September 14, 2014
Paying Jabbar Collins $10 Million Doesn’t Address Problems With Prosecutors
Posted on Aug 21, 2014
By Joe Sexton, ProPublica
This piece originally ran on ProPublica.
The dollar figure was so large and the public statements of vindication and concession so harmonious, one might have been tempted to think the system had actually worked.
A wrongly convicted Brooklyn man had won his freedom when a federal judge called out a local prosecutor for misconduct. And then, this week, with the help of an able lawyer, the freed man won a $10 million settlement from New York City, gaining possible financial security for life.
But ProPublica’s reporting over the last two years suggests that any such temptation to think the system worked in the case of Jabbar Collins should be resisted.
Square, Site wide
So many shortcomings spotlighted by the Collins case remain unresolved.
Michael Vecchione, the prosecutor who gained a murder conviction against Collins in the 1990s and who was later accused of having committed an array of misconduct in the case, has to date faced no sanction.
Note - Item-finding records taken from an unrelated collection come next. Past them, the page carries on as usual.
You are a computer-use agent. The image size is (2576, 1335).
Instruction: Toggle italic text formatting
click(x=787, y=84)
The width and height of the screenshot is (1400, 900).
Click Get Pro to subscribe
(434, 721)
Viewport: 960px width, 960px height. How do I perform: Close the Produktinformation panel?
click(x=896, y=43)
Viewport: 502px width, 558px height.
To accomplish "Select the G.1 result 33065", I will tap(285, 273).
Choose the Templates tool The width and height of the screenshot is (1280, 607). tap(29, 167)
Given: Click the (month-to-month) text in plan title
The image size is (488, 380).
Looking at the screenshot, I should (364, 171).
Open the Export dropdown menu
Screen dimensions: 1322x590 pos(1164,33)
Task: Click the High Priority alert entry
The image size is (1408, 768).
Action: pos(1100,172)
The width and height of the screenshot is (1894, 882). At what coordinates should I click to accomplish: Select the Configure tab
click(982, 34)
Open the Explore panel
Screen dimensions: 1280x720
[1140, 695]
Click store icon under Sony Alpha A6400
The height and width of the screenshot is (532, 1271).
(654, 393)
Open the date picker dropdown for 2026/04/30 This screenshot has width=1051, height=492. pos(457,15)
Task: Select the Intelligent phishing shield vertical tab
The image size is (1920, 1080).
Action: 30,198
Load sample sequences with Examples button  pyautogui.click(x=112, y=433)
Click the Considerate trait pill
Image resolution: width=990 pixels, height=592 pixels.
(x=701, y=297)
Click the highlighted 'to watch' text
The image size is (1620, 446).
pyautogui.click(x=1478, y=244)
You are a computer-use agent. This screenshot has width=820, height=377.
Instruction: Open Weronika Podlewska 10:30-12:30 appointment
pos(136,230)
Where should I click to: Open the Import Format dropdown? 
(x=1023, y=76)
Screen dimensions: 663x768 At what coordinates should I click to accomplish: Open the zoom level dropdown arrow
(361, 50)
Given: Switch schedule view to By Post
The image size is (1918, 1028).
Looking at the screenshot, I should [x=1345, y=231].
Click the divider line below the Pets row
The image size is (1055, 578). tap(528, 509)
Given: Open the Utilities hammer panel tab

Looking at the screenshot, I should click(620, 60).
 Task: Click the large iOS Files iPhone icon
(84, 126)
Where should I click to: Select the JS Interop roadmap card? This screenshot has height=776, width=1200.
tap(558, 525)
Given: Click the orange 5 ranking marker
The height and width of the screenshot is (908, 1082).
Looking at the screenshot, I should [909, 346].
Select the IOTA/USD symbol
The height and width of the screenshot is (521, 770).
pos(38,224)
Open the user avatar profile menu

And history suggests he won’t. He even managed to cash out a couple hundred days of vacation as he quietly left the Brooklyn district attorney’s office last year.
The taxpayers who paid for those vacation days are now on the hook for $10 million more, footing the bill for Collins’ wrongful conviction.
The lack of consequences for Vecchione—who was accused by Collins and his lawyer of intimidating witnesses, suborning perjury and lying about it all for years while Collins sat in prison—get at larger problems with the system of prosecutorial oversight.
Two federal judges ultimately came to damning conclusions about Vecchione’s conduct. They upbraided him in open court. But there’s no evidence they reported him to the state disciplinary committees appointed to investigate complaints of attorney misconduct.
The fact that it is not clear whether any state panel charged with policing attorneys has or will take up Vecchione’s history underscores what many have complained about for years: The state’s disciplinary system operates almost entirely in secret. Its rare disciplining of prosecutors, then, often remains unknown to the public, including the men and women later facing those prosecutors in court.
The system offers the innocent and the damaged only one meaningful recourse for exposing prosecutorial misconduct: a civil lawsuit. But such suits require years of expensive effort, and, of course, are only even theoretically available to those who have managed to win their freedom.
The Collins case, in this respect, highlights yet one more disturbing component of the way cases of misconduct are handled.
In a statement announcing the $10 million settlement, lawyers for New York City called it only fair. The Brooklyn district attorney’s office, the city’s lawyers pointed out, had admitted as far back as 2010 that Collins’ constitutional rights to a fair trial had been violated.
One might ask, then, why the city fought so vigorously over the subsequent years, deriding Collins’ lawyer for trying the case in the press, suggesting Collins could still be guilty and denying Vecchione had done anything improper.
The city, of course, has many interests in defending itself in such lawsuits. Still, it effectively acknowledged this week that it had spent years of effort and untold taxpayer dollars on a case in which it conceded Collins had an undisputed legal claim.
All of this, ProPublica’s reporting has shown, is hardly isolated. Our reporting found examples like Collins in other boroughs in the city. And a growing body of reporting by other news organizations has demonstrated that it goes on in all corners of the country.
This is, one might say, how the system works. Or doesn’t. The Collins settlement ratifies nothing but how broken it remains.